Training & advice
Variety is the spice of running
Do you have a goal for your running? Perhaps you want to be able to run further, to run faster or just to ensure that you stick at it. Whatever the goal, you are more likely to achieve it if you vary your training sessions as monotony can be the undoing of your targets.
If you were to go out and run the same session everyday not only would you become bored with your running but you would only improve to a certain extent. To get better you need to increase your training load over time but you should not attempt to increase the training load every time you go out as this could lead to overtraining. Hard days and easy days should be factored into your weekly plan.
First off you could decide on an area of focus over several weeks, monitor how it has gone and then move onto something else. For example, you may decide to increase the distance you can cover over a six week period and then move on to running it faster. To be able to run further you should gradually increase the volume of your training and then gradually increase the intensity to run faster. It is important that you measure these increases and check that you are not moving things forward too quickly. You should also concentrate on just one of them at a time. Slowly and gradually is the key so that your body can adapt to the training over time. You must also plan recovery sessions and rest so that your body can adapt to the training stimulus. A rule of thumb could be: if you are running further you should keep the pace to what is normal for you. If you are running faster you should keep the distance to what is normal for you.
In order to keep a check on all of this it is important to record your training and progress. In your training log you should note:
Duration of your training session
- Distance covered
- Intensity
- Recovery
- How you felt
- The duration and the intensity multiplied together will give you the overall training load.
- Intensity + Volume = Training Load
To arrive at a figure for the volume could be relatively straight forward, such as the number of minutes you were running for. If it was a long, continuous run this may be, for example, 80 (minutes). To arrive at a figure for intensity could need more thought. You could use PRE (Perceived Rate of Exertion) and give yourself a number 1 – 10: 1 being a very slow and easy recovery pace and 10 being as hard as you can go on a short effort. Or you may use a heart rate monitor and devise a formula from there, for example, 80% of maximum heart rate = 8, 50% of maximum heart rate = 5.
To work out your heart rate training zones you need to know your HRR (Heart rate reserve) and to work this out you need to know your maximum and resting heart rates.

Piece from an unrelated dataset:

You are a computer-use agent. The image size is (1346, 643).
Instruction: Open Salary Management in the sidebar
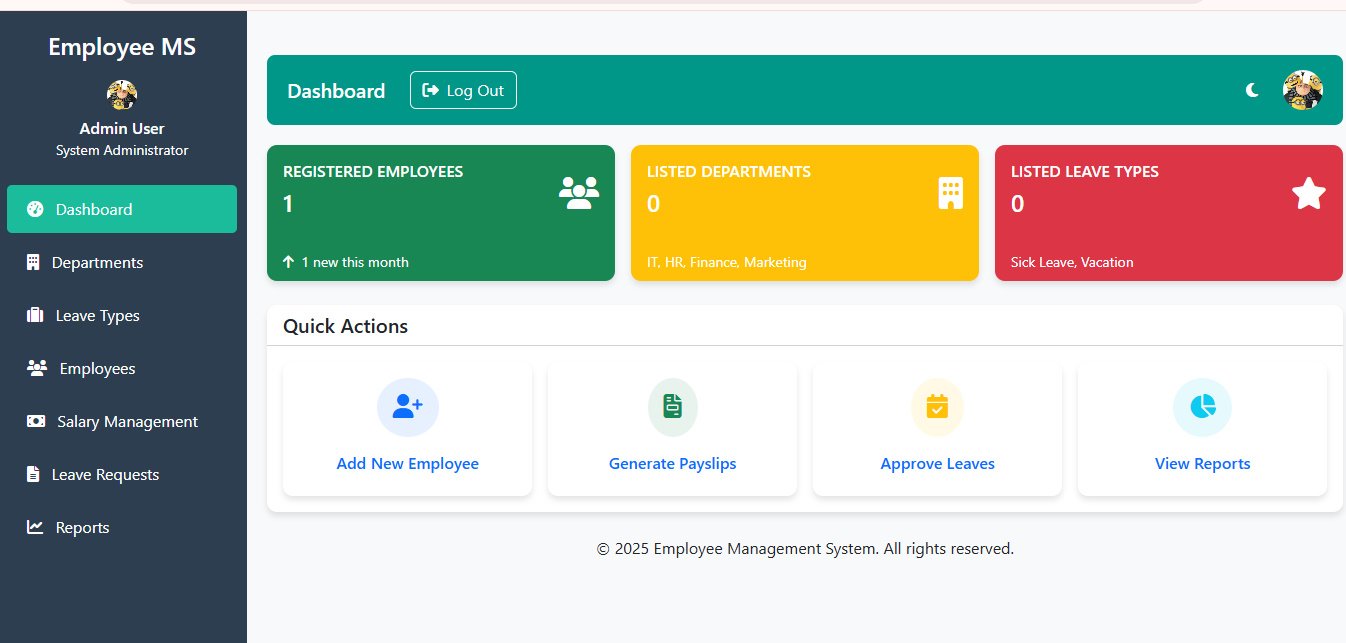(x=127, y=422)
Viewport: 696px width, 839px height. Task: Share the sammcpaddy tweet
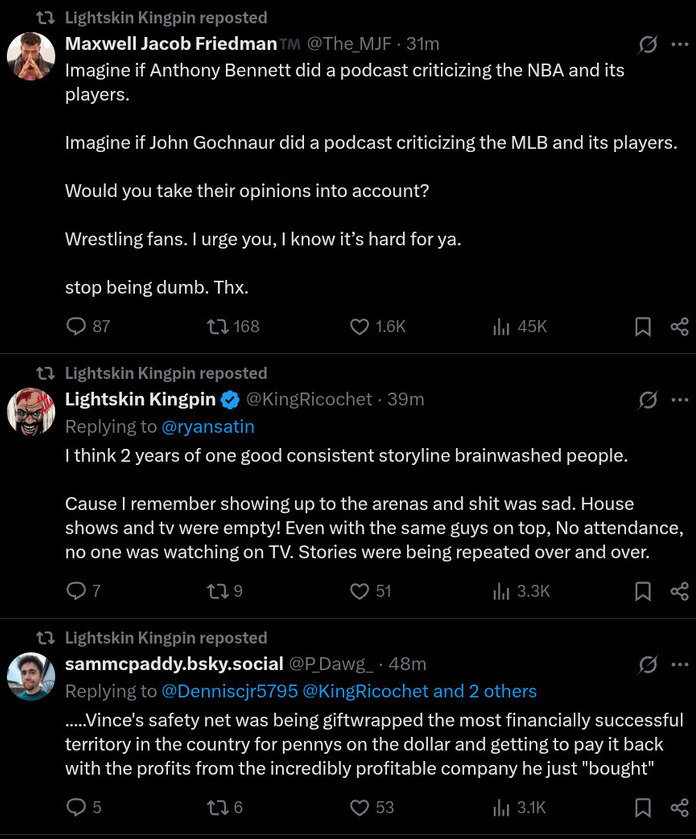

Maximum heart rate = approximately 220 minus your age. This is a rough estimate. To get a better indication you could consider physiological testing or do 4 X 400m fast running with a reduction in recovery between each one. Have 3 minutes after the first one, then 2 minutes and then 1 minute. You should get your heart rate to its maximum with this session.
Subtract your resting heart rate (should be taken on waking up) and this is your HRR.
For example, if your maximum HR is 180 and your resting is 60 then your HRR is 120.
Training zones are very individual and the best way to find yours is by physiological testing but a rule of thumb is:
Interval training – 90%+
Threshold training – 80 – 90%
Steady State – 70 – 80 %
Easy, recovery running 60 – 70%
If you were aiming to run at a high intensity of 95% you would need to know what 95% of maximum heart rate is:
220 - 40 = 180
180 - 60 = 120
95% of 120 = 114
114 + 60 = 174
174 - pace for this session.
Recovery is until the heart rate drops to 60% - 70%.
If you were to use PRE to measure intensity you may record training load in a typical week as such:
Sunday - a long run of 60 minutes at an intensity of 5 = 300
Monday – 30 minutes easy, intensity 4 = 120
Tuesday – 30 minutes of interval work, intensity 9 = 270
Wednesday – REST = 0
Thursday – 40 minutes of threshold, intensity 6 = 240
Friday – 30 minutes easy, intensity 4 = 120
Saturday – 60 minutes very easy on the bike, intensity 3 = 180
If you were to use heart rate your week may look like this:
Sunday - a long run of 60 minutes at an intensity of 6 = 360
Monday – 30 minutes easy, intensity 6 = 180
Tuesday – 30 minutes of interval work, intensity 9 = 270
Wednesday – REST = 0
Thursday – 40 minutes of threshold, intensity 8 = 320
Friday – 30 minutes easy, intensity 6 = 180
Saturday – 60 minutes very easy on the bike, intensity 5 = 300
Whichever way you use, once you plot this graph you will see a good level of variety with some days heavy on load and others easy. There should be some sort of pattern alternating hard and easy days. You can then keep a check of how you increase your training load over the weeks by adding the numbers together for the overall weekly load.